Most Flames fans probably remember Patrick Thoresen as a part-time grinder who played for the Oilers and Flyers a few years back. Other might recall he suffered a truly horrible injury blocking a shot in Philadelphia before fleeing the NHL for Europe. The truth is Thoresen was probably a better player than he appeared during his cup of coffee in the NHL and he’s established himself as one of the best players outside the league since he bolted.

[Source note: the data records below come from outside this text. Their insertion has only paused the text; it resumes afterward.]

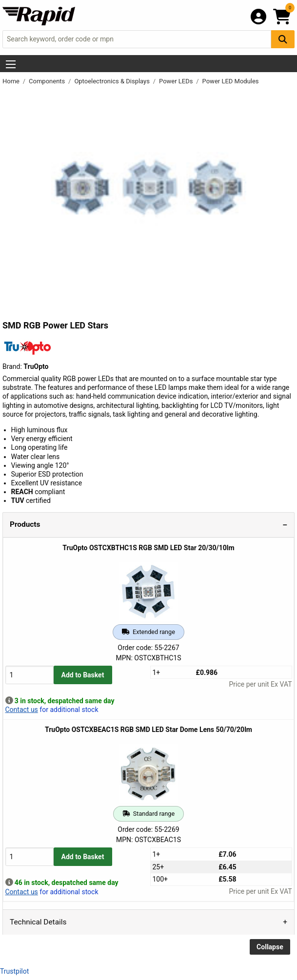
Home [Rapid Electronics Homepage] (12, 81)
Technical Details (38, 922)
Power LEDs (177, 81)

Some background information on Thoresen is in order before we proceed. An undrafted native or Norway, Thoresen nevertheless scored 30-goals and 73-points as an 18-year old rookie in the QMJHL. He followed that up with a 33-goal 108-point season. Despite a couple of notable seasons, he failed to catch on in North America, so he returned to Europe and popped up in the Swedish Elite League. In his second season in the SEL, Thoresen scored 17 goals and 36 points in 50 games as a 21-year old, good for second best on on his team, Djurgardens.
The Oil signed him as a free agent after that year and he appeared in mostly a third/fourth line role for Edmonton, garnering four goals and 16 points in 68 games as a rookie. He also spent some time in the AHL where he managed 13 goals and 26 points in 29 games. The Flyers eventually plucked Thoresen off waivers in 2007-08, where he continued to be used as a bottom-six plugger 21 regular season games. He would flee for the Swiss league that off-season, where he managed a team high 63 points for Lugano.
He moved onto Ufa Salavat of the KHL after that and started putting up even more impressive totals in what is the second best hockey league in the world. In 2009-10, he played 56 games, scoring 57 points. He bested that number this past season, finishing with 29 goals and 65 points in just 54 games (1.20 PPG). That was good for second most in the KHL behind teammate Alexander Radulov, who garnered 80 (the Preds sure could use him hey?). Jaromir Jagr finished eighth in the league with 51 points, by the way.
It’s not just nice counting numbers in other leagues that make the 27-year old Norseman interesting. Thoresen actually had noteworthy underlying numbers during his brief stint in the NHL, despite playing in largely a support role. In 38 games between EDM and PHI back in 2007-08, Thoresen ended up with a relative corsi of +12.8/60. That is despite playing against a decent level of competition and a difficult offensive-to-defensive zone ratio of 45.2%. It’s not the biggest sample to work with, but those are strong numbers for a young player to manage in less than ideal situations.
Of course, the reason he wasn’t all that hot a commodity after ’07-08 was a severe downturn in his offense, which is likely what convinced the league in general that Thoresen was probably out of his depth. The -10 rating probably didn’t help for a guy who was acquiring the "defensive specialist" tag. In truth, the percentages cratered on Thoresen that season: his one-ice SV% and SH% combined was 93.2 (!!), an extremely low number and one that was probably due entirely to variance given the low number of games played. A combination of a tough assignment and bad luck ended his NHL career just as Thoresen as becoming a useful player
Thorsen’s subsequent success elsewhere suggests he’s continued to improve since leaving. Aside from Jagr, other former NHLers he outscored in the KHL this season, were Alexei Morozov, Pavol Demitra, Joseph Vasicek and Mattias Weinhandl.
He is now 27-years old, so right at the peak of his abilities. As such, I think if the Flames are willing to look at less conventional avenues to improve the team going forward, they should consider gambling on Patrick Thoresen. He could be a cheap, but capable top-six option.